Officers propose road
Now officers from Basingstoke Council are presenting a report requesting that a 20 metre strip through the Park is excluded as they may wish to build an access road to 200 houses.

Such a road as well as adversely affecting local properties would almost certainly impact upon the park’s football area and other facilities as well as creating more traffic on Alliston Road and at the notorious Micheldever Road junction.

Conflicting information
However, a spokesperson for the Borough Council told this website only this week that:

“no plans for a road have been put forward”

The report being presented next Tuesday states:

“If sufficient land is not excluded from the deed of dedication of Daniel Park, the council would have to seek the formal consent of the FiT to construct an access road.”

Campaigners say the latter is a clear intention of plans for a road and contradicts the public statement.

One resident stated:

What angers me is the duplicitous way that the BDBC and Fields in Trust have deliberately misled the residents of Whitchurch. It is a total and utter breach of trust. Is it any wonder why people distrust their borough councils when they act in this manner.

Local residents have also contacted Prince William as Patron of the Queen Elizabeth II scheme for support.

Residents discuss the plans in advance of Tuesday's meeting

Meeting on Tuesday
Local Borough Councillor Keith Watts who has inexplicably been kept in the dark over the Council officers’ plans is urging residents to attend the Committee Meeting next Tuesday, March 6th at the Basingstoke Civic Offices to show their displeasure at the present situation.

The meeting commences at 6.30pm in Deanes Building at the Civic Offices, London Road, Basingstoke.

Comments (2)

  • Eric Dunlop

    The dedication of Daniel Park as a Queen Elizabeth Jubilee Park was won fairly and squarely through the votes of the Whitchurch people. They did not vote for a road!

    The celebration of the dedication as a place of sport and recreation is to be part of the Borough Wide “Festival Celebration” but, organising the celebrations at Whitchurch has been delegated to the Whitchurch Festival Committee. There are at present no funds available from the Borough purse to aid funding this Whitchurch Celebration, all funding will be raised through public donations gained via the other events put on by the Festival Committee such as the Crowning of our Carnival Queen and Princess, the annual Pub Race and the Carnival Procession and Carnival Fete.

    The Celebration of the Dedication of the park will take place on July 7th but before that can happen serious planning has to be done none of which can take place until the Borough provides “Gated Vehicular Access” to the park because as it stands at this time no vehicle can safely gain access to the site and I am informed that the Ambulance had great difficulty gaining access to attend an incident in the park.

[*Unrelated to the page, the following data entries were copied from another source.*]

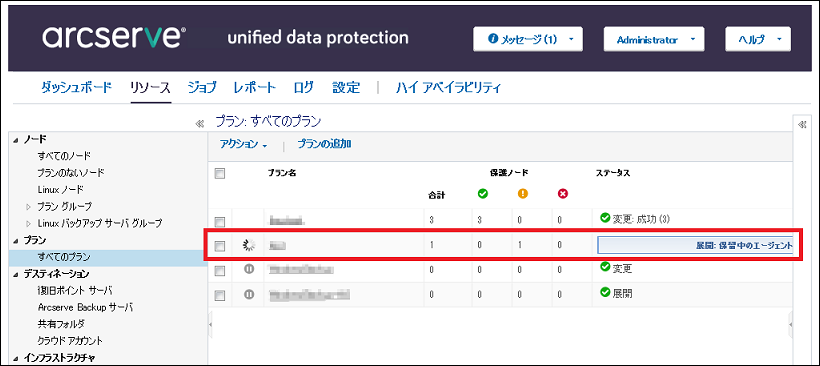Toggle the select-all plans header checkbox
This screenshot has height=366, width=820.
pos(220,174)
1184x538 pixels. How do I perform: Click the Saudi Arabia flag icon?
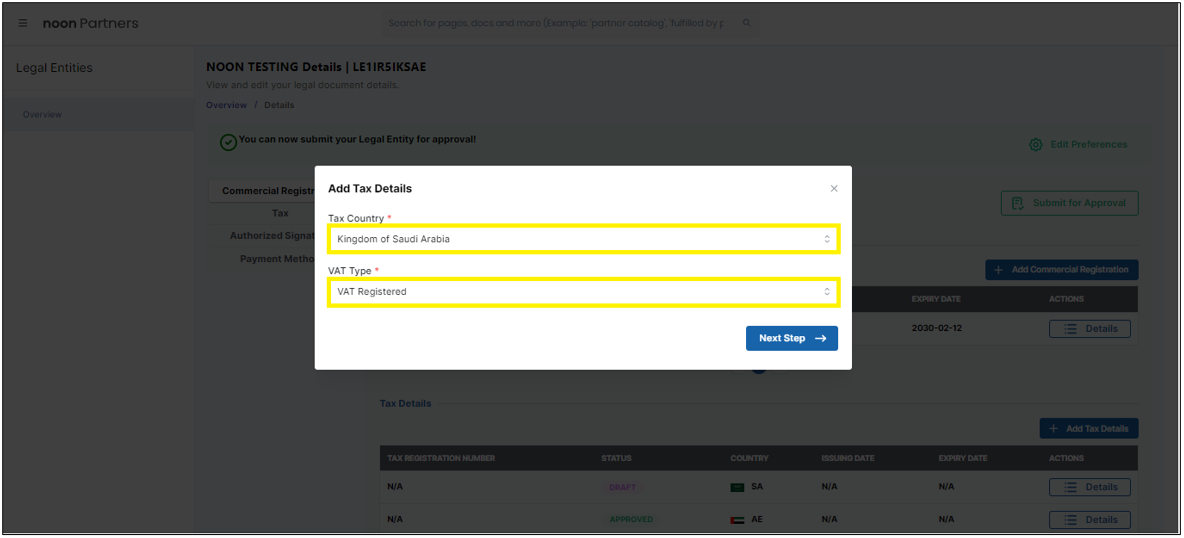(x=737, y=488)
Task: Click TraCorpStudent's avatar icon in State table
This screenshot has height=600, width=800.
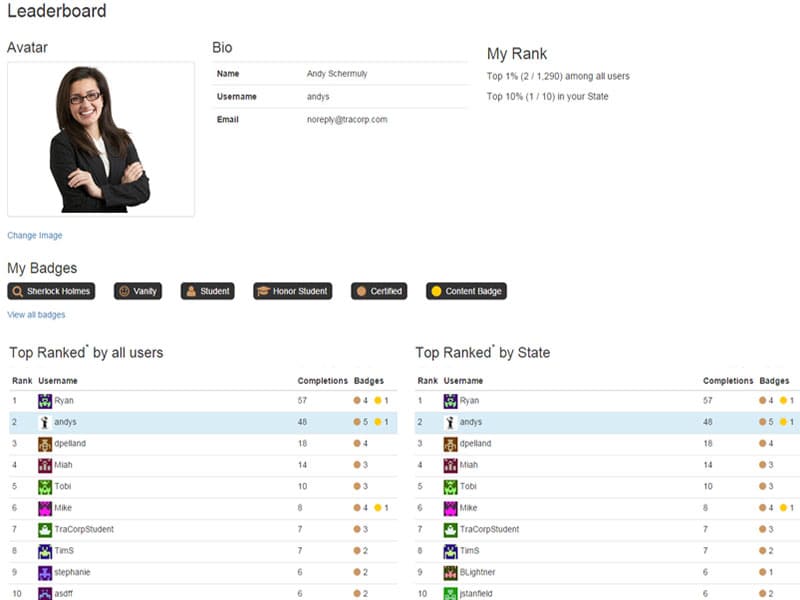Action: point(451,530)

    With all of these problems in mind, I urge residents to attend next Tuesday’s meeting to vocally respond to the speakers. The meeting starts at 6:30 pm in the Borough Offices.

    It is only by being there that you will convince the Council that you disaprove of these underhand last minute tactics. Another point to ponder, if Basingstoke had won the vote with any of their six park sites that they entered, I suspect that ample funding would be available for the celebration.

  • D M Barat

    The new Localism Act 2011 says the following,

    “The Government is committed to passing new powers and freedoms to town halls. We think that power should be exercised at the lowest practical level – close to the people who are affected by decisions, rather than distant from them. Local authorities can do their job best when they have genuine freedom to respond to what local people want, not what they are told to do by central government. In challenging financial times, this freedom is more important than ever, enabling local authorities to innovate and deliver better value for taxpayers’ money.”

    Does not our Town Council have the right to leave the control of Basingstoke and Deane and, with like-minded representatives from the local rural villages construct an administrative body that better represents the wishes of the local population?